* [What is being asked]: What you give back should match the entries below character for character.

-=-=-=-=-

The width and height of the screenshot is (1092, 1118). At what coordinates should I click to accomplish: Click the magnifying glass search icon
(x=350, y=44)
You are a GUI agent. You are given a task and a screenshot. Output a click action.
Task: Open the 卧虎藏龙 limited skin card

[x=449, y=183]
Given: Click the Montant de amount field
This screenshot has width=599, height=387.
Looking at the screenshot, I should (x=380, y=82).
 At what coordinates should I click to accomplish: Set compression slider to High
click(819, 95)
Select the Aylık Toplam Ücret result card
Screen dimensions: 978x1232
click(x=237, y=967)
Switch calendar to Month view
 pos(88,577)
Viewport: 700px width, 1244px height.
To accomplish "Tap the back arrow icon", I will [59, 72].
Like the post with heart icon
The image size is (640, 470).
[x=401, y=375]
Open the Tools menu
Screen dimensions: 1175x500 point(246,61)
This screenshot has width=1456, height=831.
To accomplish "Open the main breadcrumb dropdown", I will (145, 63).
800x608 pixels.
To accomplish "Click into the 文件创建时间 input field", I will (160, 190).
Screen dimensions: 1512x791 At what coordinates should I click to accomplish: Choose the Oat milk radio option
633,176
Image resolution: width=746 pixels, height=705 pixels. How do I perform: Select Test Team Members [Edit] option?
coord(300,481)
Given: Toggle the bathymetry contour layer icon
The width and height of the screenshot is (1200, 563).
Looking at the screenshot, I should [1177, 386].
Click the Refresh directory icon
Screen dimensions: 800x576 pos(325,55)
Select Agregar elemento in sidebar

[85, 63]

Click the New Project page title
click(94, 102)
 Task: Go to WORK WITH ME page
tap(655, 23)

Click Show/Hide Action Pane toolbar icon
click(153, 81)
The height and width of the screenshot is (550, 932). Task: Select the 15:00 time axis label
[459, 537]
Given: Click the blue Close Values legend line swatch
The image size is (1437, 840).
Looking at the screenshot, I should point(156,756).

-=-=-=-=-

* [Solution to this problem]:
The width and height of the screenshot is (1092, 1118). At what coordinates should I click to accomplish: Click the magnifying glass search icon
(x=350, y=44)
You are a GUI agent. You are given a task and a screenshot. Output a click action.
Task: Open the 卧虎藏龙 limited skin card

[x=449, y=183]
Given: Click the Montant de amount field
This screenshot has width=599, height=387.
Looking at the screenshot, I should (x=380, y=82).
 At what coordinates should I click to accomplish: Set compression slider to High
click(819, 95)
Select the Aylık Toplam Ücret result card
Screen dimensions: 978x1232
click(x=237, y=967)
Switch calendar to Month view
 pos(88,577)
Viewport: 700px width, 1244px height.
To accomplish "Tap the back arrow icon", I will [59, 72].
Like the post with heart icon
The image size is (640, 470).
[x=401, y=375]
Open the Tools menu
Screen dimensions: 1175x500 point(246,61)
This screenshot has width=1456, height=831.
To accomplish "Open the main breadcrumb dropdown", I will (145, 63).
800x608 pixels.
To accomplish "Click into the 文件创建时间 input field", I will (160, 190).
Screen dimensions: 1512x791 At what coordinates should I click to accomplish: Choose the Oat milk radio option
633,176
Image resolution: width=746 pixels, height=705 pixels. How do I perform: Select Test Team Members [Edit] option?
coord(300,481)
Given: Toggle the bathymetry contour layer icon
The width and height of the screenshot is (1200, 563).
Looking at the screenshot, I should [1177, 386].
Click the Refresh directory icon
Screen dimensions: 800x576 pos(325,55)
Select Agregar elemento in sidebar

[85, 63]

Click the New Project page title
click(94, 102)
 Task: Go to WORK WITH ME page
tap(655, 23)

Click Show/Hide Action Pane toolbar icon
click(153, 81)
The height and width of the screenshot is (550, 932). Task: Select the 15:00 time axis label
[459, 537]
Given: Click the blue Close Values legend line swatch
The image size is (1437, 840).
Looking at the screenshot, I should point(156,756).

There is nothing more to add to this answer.